1 theoretical basis before actual combat
1.1 what is spring batch
Spring Batch is a lightweight and comprehensive batch processing framework designed to support the development of powerful batch processing applications that are crucial to the daily operation of enterprise systems. At the same time, developers can easily access and utilize more advanced enterprise services when necessary. Spring Batch is not a scheduling framework. It is designed to work with the scheduler, not replace it.
1.2 what can spring batch do
- Automated and complex mass information processing, which can be processed most effectively without user interaction. These operations typically include time-based events (such as month end calculations, notifications, or communications).
- Complex business rules (e.g., insurance benefit determination or rate adjustment) that are applied periodically and repeatedly on very large data sets.
- Integrate the information received from internal and external systems into the recording system, which usually needs to be formatted, verified and processed in a transactional manner. Batch processing is used to process billions of transactions for enterprises every day.
Business scenario:
- Submit batch periodically
- Concurrent batch: parallel processing of jobs
- Phased, enterprise message driven processing
- Massively parallel batch processing
- Manual or scheduled restart after failure
- Sequential processing of dependent steps (extended to workflow driven batch processing)
- Partial processing: skipping records (for example, when rolling back)
- Batch transactions, applicable to small batch or existing stored procedures / scripts
In short, what Spring batch can do:
- Reads a large number of records from a database, file, or queue.
- Process data in some way.
- Write back the data in the modified form.
1.3 infrastructure
1.4 core concepts and abstractions
Core concept: a Job has one to many steps, and each Step has exactly one ItemReader, one ItemProcessor and one ItemWriter. The Job needs to be started (using JobLauncher) and metadata about the currently running process needs to be stored (in JobRepository).

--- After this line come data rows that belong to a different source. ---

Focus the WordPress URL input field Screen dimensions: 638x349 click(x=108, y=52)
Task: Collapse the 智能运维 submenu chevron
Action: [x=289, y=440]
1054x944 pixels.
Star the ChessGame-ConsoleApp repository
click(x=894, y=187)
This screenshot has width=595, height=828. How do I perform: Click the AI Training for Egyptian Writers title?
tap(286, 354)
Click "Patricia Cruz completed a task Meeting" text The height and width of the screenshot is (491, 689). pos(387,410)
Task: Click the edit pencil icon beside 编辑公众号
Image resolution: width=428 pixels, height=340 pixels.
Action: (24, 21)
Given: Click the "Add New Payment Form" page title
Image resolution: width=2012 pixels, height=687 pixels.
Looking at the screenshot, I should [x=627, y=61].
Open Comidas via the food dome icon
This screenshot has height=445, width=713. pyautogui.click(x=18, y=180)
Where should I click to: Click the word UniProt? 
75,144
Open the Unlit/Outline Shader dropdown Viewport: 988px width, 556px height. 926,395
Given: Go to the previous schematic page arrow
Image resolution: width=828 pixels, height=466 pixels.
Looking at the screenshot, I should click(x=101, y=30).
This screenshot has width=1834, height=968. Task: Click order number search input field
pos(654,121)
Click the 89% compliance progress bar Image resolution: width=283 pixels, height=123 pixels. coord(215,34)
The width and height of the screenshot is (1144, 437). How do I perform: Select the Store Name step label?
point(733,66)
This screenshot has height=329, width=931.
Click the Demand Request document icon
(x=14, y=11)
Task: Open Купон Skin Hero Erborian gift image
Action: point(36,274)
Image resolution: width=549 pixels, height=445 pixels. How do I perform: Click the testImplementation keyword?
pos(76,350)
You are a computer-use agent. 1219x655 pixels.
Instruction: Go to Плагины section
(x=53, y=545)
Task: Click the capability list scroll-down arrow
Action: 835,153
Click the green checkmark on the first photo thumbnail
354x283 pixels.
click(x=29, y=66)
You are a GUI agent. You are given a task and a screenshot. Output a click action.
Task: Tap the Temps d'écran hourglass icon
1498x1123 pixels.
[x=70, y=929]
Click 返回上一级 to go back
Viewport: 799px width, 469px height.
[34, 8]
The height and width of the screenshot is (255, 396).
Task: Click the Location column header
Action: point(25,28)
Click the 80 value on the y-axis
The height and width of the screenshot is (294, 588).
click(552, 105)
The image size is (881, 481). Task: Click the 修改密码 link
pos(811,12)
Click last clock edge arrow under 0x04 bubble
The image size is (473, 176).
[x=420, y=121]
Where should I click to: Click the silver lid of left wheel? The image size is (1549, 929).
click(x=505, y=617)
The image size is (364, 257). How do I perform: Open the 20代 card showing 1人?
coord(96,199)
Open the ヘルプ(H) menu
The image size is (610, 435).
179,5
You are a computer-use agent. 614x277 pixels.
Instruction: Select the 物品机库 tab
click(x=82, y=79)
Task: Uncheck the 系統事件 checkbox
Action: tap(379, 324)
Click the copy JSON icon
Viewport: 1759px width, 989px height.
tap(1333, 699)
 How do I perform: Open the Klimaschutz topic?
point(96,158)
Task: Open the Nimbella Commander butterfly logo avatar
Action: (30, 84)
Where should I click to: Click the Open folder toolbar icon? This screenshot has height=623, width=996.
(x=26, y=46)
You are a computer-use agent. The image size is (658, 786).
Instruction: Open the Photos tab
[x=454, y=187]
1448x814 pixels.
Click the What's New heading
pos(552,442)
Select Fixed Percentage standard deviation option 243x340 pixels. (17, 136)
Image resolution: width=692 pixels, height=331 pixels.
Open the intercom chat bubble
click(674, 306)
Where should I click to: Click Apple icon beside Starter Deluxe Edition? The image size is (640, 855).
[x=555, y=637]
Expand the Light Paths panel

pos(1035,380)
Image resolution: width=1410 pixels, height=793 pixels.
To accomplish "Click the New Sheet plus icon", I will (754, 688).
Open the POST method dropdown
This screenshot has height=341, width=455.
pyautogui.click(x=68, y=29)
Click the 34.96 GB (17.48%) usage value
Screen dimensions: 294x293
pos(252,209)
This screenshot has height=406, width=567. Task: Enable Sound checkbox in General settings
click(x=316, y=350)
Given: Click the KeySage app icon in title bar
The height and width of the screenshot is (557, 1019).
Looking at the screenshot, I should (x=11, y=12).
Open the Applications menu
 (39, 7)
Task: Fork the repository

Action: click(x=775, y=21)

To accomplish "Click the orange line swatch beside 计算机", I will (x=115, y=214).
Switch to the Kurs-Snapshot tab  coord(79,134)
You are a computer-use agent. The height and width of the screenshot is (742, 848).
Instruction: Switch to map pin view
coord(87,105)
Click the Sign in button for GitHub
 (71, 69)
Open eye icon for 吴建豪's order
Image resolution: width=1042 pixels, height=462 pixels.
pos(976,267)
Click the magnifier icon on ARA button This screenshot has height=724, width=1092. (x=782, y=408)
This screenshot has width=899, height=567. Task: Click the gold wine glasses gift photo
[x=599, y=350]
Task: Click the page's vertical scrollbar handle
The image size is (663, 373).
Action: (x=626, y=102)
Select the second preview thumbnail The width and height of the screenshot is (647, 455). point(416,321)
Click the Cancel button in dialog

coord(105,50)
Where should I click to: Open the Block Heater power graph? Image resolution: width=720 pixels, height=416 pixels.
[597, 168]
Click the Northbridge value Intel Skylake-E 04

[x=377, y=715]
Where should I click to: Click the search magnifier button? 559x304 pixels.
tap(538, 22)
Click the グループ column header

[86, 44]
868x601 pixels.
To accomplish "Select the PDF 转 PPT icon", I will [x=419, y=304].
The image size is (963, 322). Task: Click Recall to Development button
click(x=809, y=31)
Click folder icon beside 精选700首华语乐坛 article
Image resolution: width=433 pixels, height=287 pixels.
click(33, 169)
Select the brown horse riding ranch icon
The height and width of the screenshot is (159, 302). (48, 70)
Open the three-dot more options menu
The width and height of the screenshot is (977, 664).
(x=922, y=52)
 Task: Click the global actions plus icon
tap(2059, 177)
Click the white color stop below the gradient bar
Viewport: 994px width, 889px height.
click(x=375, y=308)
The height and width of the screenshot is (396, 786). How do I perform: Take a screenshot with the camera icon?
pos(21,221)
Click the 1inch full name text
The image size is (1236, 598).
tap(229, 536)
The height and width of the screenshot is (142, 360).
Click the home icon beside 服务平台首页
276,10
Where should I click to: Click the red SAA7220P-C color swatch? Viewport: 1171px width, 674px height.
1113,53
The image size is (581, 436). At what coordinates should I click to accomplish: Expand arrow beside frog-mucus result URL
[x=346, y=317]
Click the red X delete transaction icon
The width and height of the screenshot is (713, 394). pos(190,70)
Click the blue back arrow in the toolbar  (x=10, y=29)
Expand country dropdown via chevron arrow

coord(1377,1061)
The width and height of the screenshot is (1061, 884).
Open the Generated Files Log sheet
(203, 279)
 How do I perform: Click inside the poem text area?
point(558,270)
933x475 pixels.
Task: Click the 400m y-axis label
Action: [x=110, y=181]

2 Introduction to each component
2.1 Job
A Job is an entity that encapsulates the entire batch process. Like other Spring projects, a Job is linked to an XML configuration file or Java based configuration. This configuration can be referred to as "Job configuration".
Configurable items:
- Simple name of the job.
- Definition and sorting of Step instances.
- Whether the job can be restarted.
2.2 Step
A Step is a domain object that encapsulates an independent, continuous phase of a batch Job. Therefore, each Job consists entirely of one or more steps. A Step contains all the information needed to define and control the actual batch.
A StepExecution represents an attempt to execute one Step at a time. StepExecution each time Step runs, a new will be created, similar to JobExecution.
2.3 ExecutionContext
An ExecutionContext represents a collection of key / value pairs persisted and controlled by the framework to allow developers to have a place to store persistent states in the range of StepExecution objects or JobExecution objects.
2.4 JobRepository
JobRepository is the persistence mechanism for all the Stereotypes mentioned above. It provides CRUD operation, JobLauncher, Job and Step implementation. When a Job is started for the first time, a JobExecution is obtained from the repository, and the implementation of StepExecution and JobExecution is continued by passing them to the repository.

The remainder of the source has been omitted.